Петер Михаэль Хамель вспоминает Чели. Начало 1980-х гг.

„Но вернёмся к встречам с Чели: тут сказали, что он проводит публичную репетицию. Я иду в репетиционный зал в Гизинге — до того, как открылась филармония. Репетируют Четвёртую Брукнера в ми бемоль мажоре: этот аккорд в начале, с тремоло, ми бемоль у контрабасов и виолончелей, соль и си бемоль, там альты делают более быстрое тремоло, а остальные — более медленное. Вольфганг Гааг со своей валторной всё ждал своего соло, через столько-то тактов. Но до него дело вообще не дошло. Час спустя всё ещё разучивали тремоло. Многие думали, что Чели мается дурью. Если делать тремоло по-разному, быстрее или медленнее, получается разное звучание. Вдруг возник резонанс в несколько более высоких октав. Это и сейчас для меня феномен: как будто поют ангелы. Действительно невероятная вещь. Это была музыка сфер, которую я сейчас могу объяснить физиологически: почему она действительно звучала, т. е. почему это было не воображение и не какая-то эзотерическая проекция. И это мне показалось важным.

[…]

Но сперва о том, что было прежде, во время репетиции Брукнера в Гизинге: у них был перерыв. Этого я никогда не забуду, давали светлое пиво и белые сардельки. У него во рту была белая сарделька. Я говорю, Чели — или: маэстро, — это и была, только что, астральная октава, когда сегодня появились эти звуки там наверху? Тут у него сарделька выскользнула изо рта обратно в тарелку. „Вот, вы здесь играете и не слышите этого. Приходит кто-то со стороны и слышит. Разумеется, сегодня оно здесь было!“

[…]

Т. е. он понял, что я, по крайней мере, способен это услышать. И тут он начал громко на всех орать: „Вы ничего не заметили! Сегодня здесь побывал ангел!“ — или: „Сегодня здесь побывало Нуминозное. Это случилось на репетиции. А вы этого не заметили. Тут приходит кто-то, кто...“ Я уж и не знал, что натворил. А они смеялись, они думали: „Ах, пусть себе говорит“, — и не принимали этого всерьёз.“

Для справки

11.07.1912 — 14.08.1996

Был старше Микеланджели на восемь лет и пережил его на год.

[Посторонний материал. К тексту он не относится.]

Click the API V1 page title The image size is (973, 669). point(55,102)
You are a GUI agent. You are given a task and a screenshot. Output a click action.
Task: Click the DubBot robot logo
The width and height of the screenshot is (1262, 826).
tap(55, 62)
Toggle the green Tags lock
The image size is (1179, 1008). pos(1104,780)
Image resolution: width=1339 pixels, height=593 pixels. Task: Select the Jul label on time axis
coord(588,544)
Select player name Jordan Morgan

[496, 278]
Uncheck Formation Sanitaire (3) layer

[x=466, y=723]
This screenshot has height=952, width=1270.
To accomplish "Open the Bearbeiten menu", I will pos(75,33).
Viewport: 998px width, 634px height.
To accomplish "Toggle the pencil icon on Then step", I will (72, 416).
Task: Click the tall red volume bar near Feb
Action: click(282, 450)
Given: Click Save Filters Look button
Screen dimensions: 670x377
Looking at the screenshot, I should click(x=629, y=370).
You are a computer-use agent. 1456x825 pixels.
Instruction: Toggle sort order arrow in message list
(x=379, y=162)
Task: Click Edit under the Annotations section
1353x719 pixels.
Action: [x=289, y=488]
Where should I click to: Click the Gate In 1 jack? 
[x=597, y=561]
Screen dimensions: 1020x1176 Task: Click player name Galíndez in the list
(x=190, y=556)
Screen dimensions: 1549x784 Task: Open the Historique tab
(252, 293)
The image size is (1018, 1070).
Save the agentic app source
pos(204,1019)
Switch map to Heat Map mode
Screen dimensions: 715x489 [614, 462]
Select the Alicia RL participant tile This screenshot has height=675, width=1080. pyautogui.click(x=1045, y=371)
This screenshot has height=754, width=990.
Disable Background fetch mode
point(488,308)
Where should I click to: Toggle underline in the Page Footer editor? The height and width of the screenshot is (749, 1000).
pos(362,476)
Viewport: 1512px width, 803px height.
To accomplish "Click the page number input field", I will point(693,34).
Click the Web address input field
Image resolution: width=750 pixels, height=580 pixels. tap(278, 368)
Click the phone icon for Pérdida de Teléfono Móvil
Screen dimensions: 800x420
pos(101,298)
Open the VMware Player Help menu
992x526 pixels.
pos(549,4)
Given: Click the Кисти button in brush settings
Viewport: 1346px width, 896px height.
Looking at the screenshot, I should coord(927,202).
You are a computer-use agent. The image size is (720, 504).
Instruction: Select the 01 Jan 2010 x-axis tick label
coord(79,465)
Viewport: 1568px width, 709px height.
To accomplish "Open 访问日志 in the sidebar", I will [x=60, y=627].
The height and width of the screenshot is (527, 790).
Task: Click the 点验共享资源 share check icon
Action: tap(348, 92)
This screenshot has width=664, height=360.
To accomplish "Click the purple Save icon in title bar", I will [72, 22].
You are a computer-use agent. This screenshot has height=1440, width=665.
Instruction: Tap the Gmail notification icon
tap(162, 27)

Настоящая фамилия — Челебидаки — значится в списке дворянских родов Российской империи. Немецкий паспортист переврал её (Celibidache), и зачем-то Чели всю жизнь мирился с этим безобразием, восстановив справедливость лишь по отношению к своему сыну.

Учась музыке в Париже, Чели услышал по радио квартет Тиссена, вдохновился им, сочинил собственный и послал Тиссену; тот позвал его в Берлин. Там в 1939 он познакомился с буддистским монахом Мартином Штайнке (Дао Юн) и пристрастился к дзен-буддизму.

Чели пробовал себя как пианист, как композитор и только в 1938 г. начал учиться дирижированию, причём ещё некоторое время рассматривал это занятие как второстепенное.

В 1944 г. Румыния перешла на сторону союзников и объявила Гитлеру войну. Чели, и без того отощавший до скелета, теперь вдобавок прятался от немецких властей; бежать он отказался, не желая бросить ноты своих композиций.

Начало карьеры:

Сразу после войны тридцатитрёхлетний Челебидаки выиграл конкурс, хотя до этого дирижировал только любительскими ансамблями; когда Фуртвенглера наказали за сотрудничество с нацистами, а замещавший его Лео Борхард был застрелен военным патрулём, Чели поставили руководить оркестром Берлинской филармонии. В 1946 г. под управлением Чели в Германии впервые исполнили Ленинградскую симфонию Шостаковича.

До воссоединения Германии Чели имел гражданство Западного Берлина.

Чели был воплощением музыкальности; помнил все партитуры наизусть, безошибочно, каждую вещь держал в уме целиком, из каждой временной точки пьесы обозревал всё, что было и что будет, и это придавало смысл каждой ноте.

Ненавидя пластинки, он почти не записывался. После смерти Чели его жена и сын издали его исполнения, какие смогли наскрести по сусеку.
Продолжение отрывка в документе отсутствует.